Fadnavis admitted to the weakening finances of the state, saying that releasing Rs 30,500 crore just for servicing farm loans, would take the state nowhere in terms of development.
The state's budget speaks for itself, as it shows no recovery on the financial side with mounting expenditure and a debt burden, which would be Rs 4.13 lakh crore by next fiscal. On a borrowing spree, the state cannot afford any largesse without a major share coming from the Union Government.
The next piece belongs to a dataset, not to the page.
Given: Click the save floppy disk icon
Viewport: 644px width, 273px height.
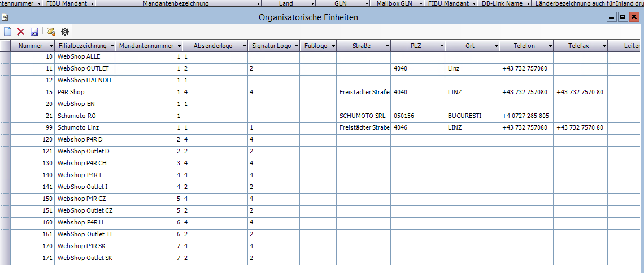Looking at the screenshot, I should [x=34, y=32].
With next two years in mind ahead of the crucial 2019 vote - they say Maharashtra's Assembly election might be clubbed with the Lok Sabha - the BJP has little time to improve the state's finances. Traditionally, the election years see the governments spending more and more on things that don't guarantee returns. Healthy growth projections in the economic survey, if not worked on properly and hampered by unavoidable circumstances like natural calamity, are likely to go for a toss. The costs of salary and pension are increasing and there is still no guarantee that leakages in the financial system would stop immediately.
A concerned Fadnavis and distressed farmers in Maharashtra should now be looking up to Yogi Adityanath for seeking the PM's helping hand for fulfilling a poll promise. If UP gets it, can Maharashtra be left behind?